Despite my scientific background in alpine plant ecology, and maybe also thanks to my personal background growing up on a farm, the Swiss National Science Foundation gave me the unique opportunity to run a Crop Diversity Experiment inspired by these big grassland experiments. At the Irchel Campus of the University of Zurich in Switzerland and at the Aprisco Research Station in Extremadura, Spain, we grew eight different seed crop species as monocultures, two- and four-species mixtures and assessed the impact of crop species diversity on primary productivity. We used commercially available cultivars from both countries and replicated the experiment also under two different soil fertility treatments to get a comprehensive understanding of the biodiversity effects in annual crop systems.

With the two PhD students Laura Stefan and Nadine Engbersen we accrued a large dataset on aboveground vegetative biomass and seed mass of individual plants and whole plots – data with which to test numerous hypotheses around the interactions between plants and how they influenced seed yield. Jianguo Chen came just on time when the dataset was complete for his one year stay with us, and he had the brilliant idea of looking at the resource allocation pattern of the crops in function of the experimental treatments. The necessary data were readily available and the question whether plant diversity had an impact on resource allocation seemed novel and extremely relevant in our agricultural context, in particular given the economic value of the seeds for all our crops.
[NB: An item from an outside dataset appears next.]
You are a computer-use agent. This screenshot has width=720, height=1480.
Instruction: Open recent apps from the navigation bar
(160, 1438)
Sowing the Crop Diversity Experiment in Spain
The PhD students Nadine Engbersen (l) and Laura Stefan (r) sowing the Crop Diversity Experiment in Spain.
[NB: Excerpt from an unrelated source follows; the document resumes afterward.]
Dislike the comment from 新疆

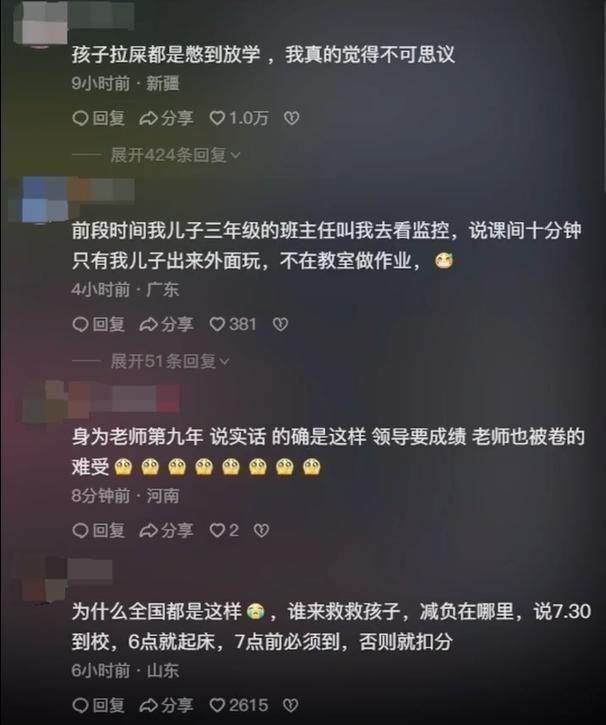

Jianguo and I then reached out to Bernhard Schmid, with whom we analysed the data and immediately found striking effects of plant diversity on the allocation pattern, with plants investing relatively more resources into vegetative plant growth than to reproduction with increasing neighbourhood diversity. Despite this negative effect of biodiversity on resources allocated to seeds, more diverse crop communities still produced significantly more seed yield, in particular on the more fertile soils in Switzerland. In other words, despite the yield penalty in mixtures through a changed resource allocation pattern, mixed cultivation of crops was still beneficial.  

Linseed-coriander mixture
A linseed-coriander mixture in the experimental garden in Spain. The target individuals are marked with cocktail sticks.

The very limited research of plant diversity effects on resource allocation patterns in grassland communities did not suggest that we would find such a yield penalty when growing the plants in mixtures. We therefore hypothesised that the process of domestication and breeding for optimal seed yield in monocultures compromised the yield of today’s commercially available cultivars in mixtures. The resource allocation pattern has been a major breeding target, with great achievements made towards increased seed crop yield in monocultures in the last decades. Nevertheless, for optimal performance of cultivars in mixtures it will be worth to set up breeding programs for cultivars optimised for mixtures. Our research already suggests a few target traits that might go along with a higher relative seed production in mixtures.

Intercropping, the joint cultivation of more than one crop at the same time on a piece of land, demonstrates great potential for more sustainable agricultural production. If we now build on the achievements made with the development of highly productive cultivars and maybe invest only a small fraction of the time and money spent over the past decades on the optimisation of industrial monoculture cropping, we can likely achieve major advances in a sustainable agricultural production through diversified, mixed cropping – to the benefit of nature and humanity.